## Exercise data
'''
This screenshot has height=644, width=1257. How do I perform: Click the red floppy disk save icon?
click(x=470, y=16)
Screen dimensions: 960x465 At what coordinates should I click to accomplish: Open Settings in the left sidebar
'''
'''
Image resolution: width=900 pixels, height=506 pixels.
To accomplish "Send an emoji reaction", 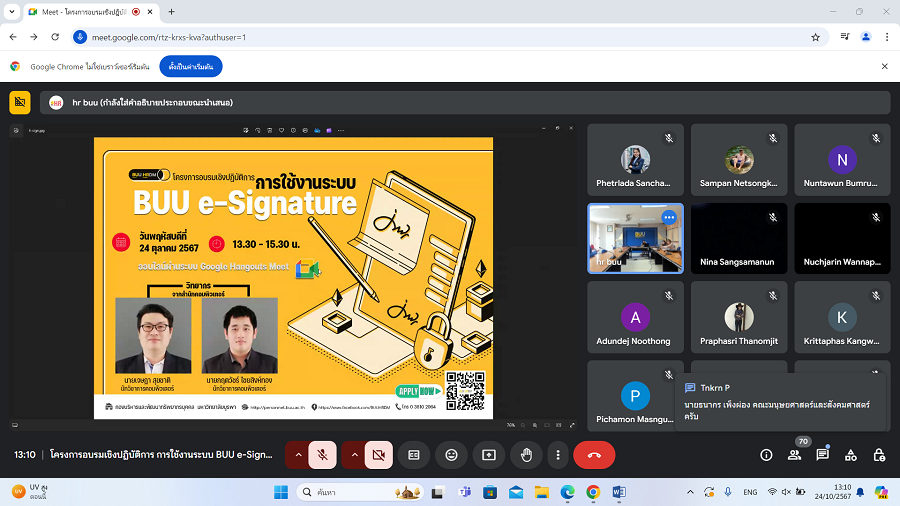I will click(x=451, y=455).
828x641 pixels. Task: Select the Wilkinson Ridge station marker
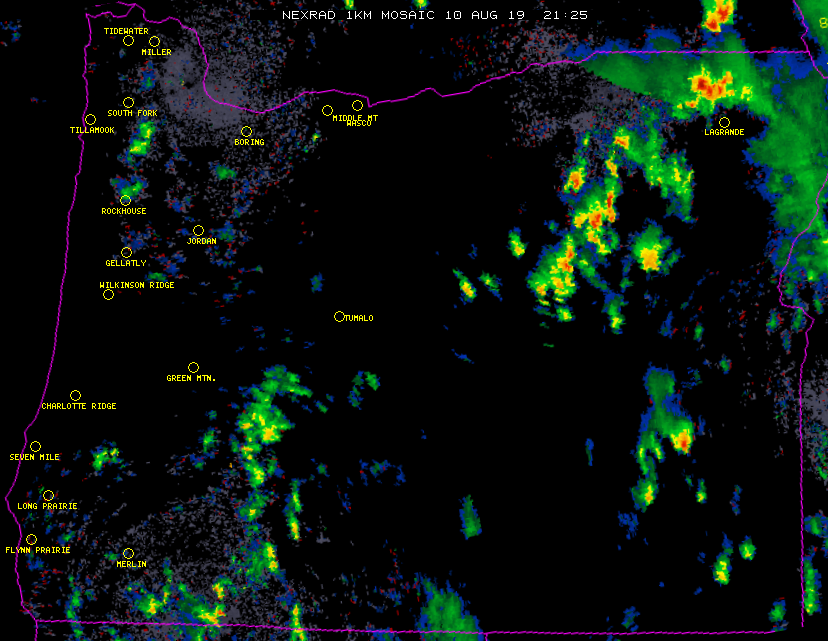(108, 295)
'''
## Assignment
Once you find the line with "This screenshot has" above, print it and every line after it up to and including the line with "Screen dimensions: 960x465", exactly as written and nothing else.

## Exercise response
This screenshot has height=644, width=1257. How do I perform: Click the red floppy disk save icon?
click(x=470, y=16)
Screen dimensions: 960x465 At what coordinates should I click to accomplish: Open Settings in the left sidebar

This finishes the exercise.